For most couples, both members were employed and required frequent and lengthy absences from work to attend fertility clinic appointments, making it particularly problematic for couples who were not open about their HIV status. Asking for time off to visit a fertility clinic raised many questions. Why did the couple need to use fertility services? Why did the couple need to travel so far to use that particular clinic's services where there are so many in their own city?

Other couples were open with their employers about why they had to travel to receive services and most couples found them to be supportive.

Myriam: By that time when we did the examination I was transferred to another position in the business so they understood – and I only discussed this with my manager. She knows of the status – but I went to tell them I'm going to try a fertility clinic so I will – I needed some days – and they were very understanding.

Interviewer: They knew about the HIV status as well?

Myriam: Only the manager.

Interviewer; So she knew why you had to go to London as opposed to coming here.

Myriam: Exactly. Because they know there are hundreds of fertility clinics in Toronto, why London?

For the majority of couples, the concern about the risk of infecting the woman and possibly fetus was too great to attempt natural conception. However, one couple felt comfortable taking a ‘calculated risk’ of infection by having unprotected sex, as the male partner had undetectable serum viral loads. This couple conceived naturally and no HIV transmission resulted. However, when they were planning for their second child, they chose to use sperm washing services rather than take another ‘calculated risk’ feeling the risk was no longer acceptable to them. Access to fertility services such as sperm washing gave couples an option to reduce their risk of horizontal transmission.


Participants identified their own research (through the Internet and medical journals), media, communication with other couples in similar situations, and a few HCPs (particularly a knowledgeable haemophilia nurse who initiated discussions with participants about their fertility desires) as initial sources for information about fertility services. Not every HCP or fertility clinic, however, was knowledgeable about sperm washing, or receptive to hear information presented by their patients.

Peter: Bethany and I did a lot of research ourselves, … and so, we went there with a lot of questions about the procedure itself, … when we went to the doctor in Hamilton, it was depressing, because they didn't even give us the time of day, they flat out told us that there was no hope at all that we would ever have a baby. And I think that, that was the most frustrating time for us. Because we knew that there was a procedure out there

Bethany: And nothing was, none of our questions were being answered, and the doctor actually got up and left. And by the time, we couldn't even had the chance to digest the fact that we've just been told that we were never going to have a baby.
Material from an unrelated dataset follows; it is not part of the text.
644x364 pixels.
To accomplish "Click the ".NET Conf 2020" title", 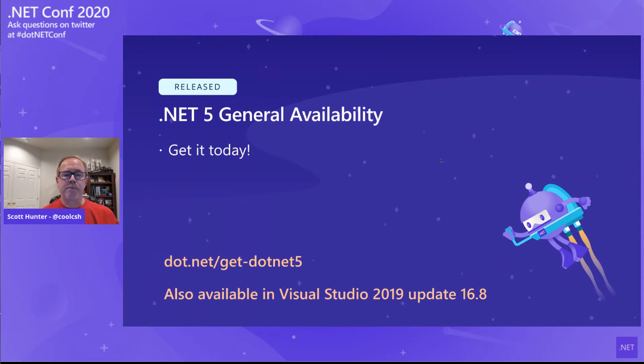I will [58, 12].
This lady walked in and started talking to us about sperm donor and adoption and it's so, a slap in the face because we didn't even have the chance to stop and address the specific goal, before the next person came in and telling us about something that we didn't want down our road.

Interviews in our study revealed that for the most part, couples had to gather their own information because it was not readily available from the medical or HIV communities. A few couples heard news reports that featured a sperm washing clinic in Italy, encouraging them to further investigate their options. The advent of the Internet proved to be useful as participants familiar with the keywords, ‘sperm washing’ or ‘HIV discordant,’ could search for information. Many had heard rumours that the procedure existed but were unsure as to where to locate reliable and accurate information.
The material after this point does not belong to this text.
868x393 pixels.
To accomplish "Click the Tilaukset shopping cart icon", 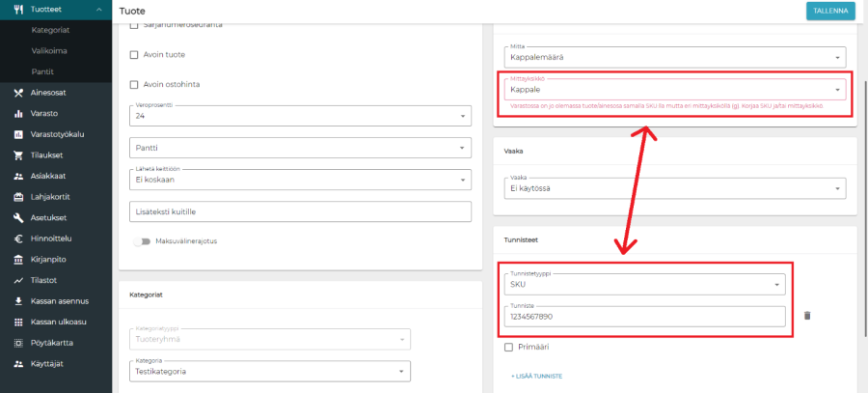I will [x=18, y=155].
Participants' desire for information ranged greatly- some wanted a basic informational pamphlet, whereas others wanted more detail, such as access to scholarly articles and research. Recommendations from our couples included having information provided in a variety of languages, and information targeted to family, friends and others involved to help them understand the safety of the procedure. Participants also made it quite clear that relevant up-to-date information needed to be conveyed to HCPs, nurses, doctors, and fertility clinics. Many respondents found out about the one available fertility clinic in Ontario through one nurse who worked at their haemophiliac clinic.
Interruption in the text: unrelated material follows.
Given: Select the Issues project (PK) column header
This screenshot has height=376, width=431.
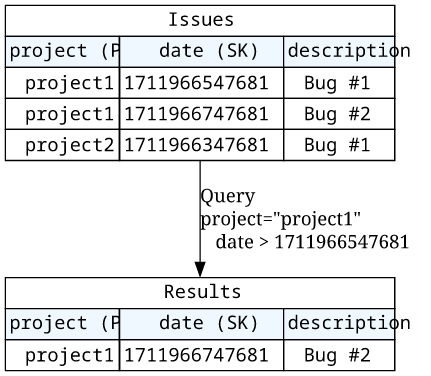Looking at the screenshot, I should (x=62, y=51).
Josee (a nurse at the clinic), this woman…went above and beyond the call of duty. And I think she did what she could for us, I don't think she had any more time, but it would have been nice if someone would have said “Hey!” You know, Ronald, there is a young group of men who are, who are living with this, and are having full lives, it would have been nice if someone was able to sort of bounce off Josee's enthusiasm and say this is something that is affecting our patients we need to learn more about this, and we need to provide a support system for them or we need to find out why these people have to go to London to get this when Toronto, how many major hospitals are there in this city. And we were going to a little, small private fertility clinic.

Some respondents felt that they were the ones educating the HCPs and reported a lack of knowledge about the procedure (safety, availability, cost). In the end, most HCPs were supportive of couples once they had been educated about the sperm washing procedure, its safety and availability within Ontario.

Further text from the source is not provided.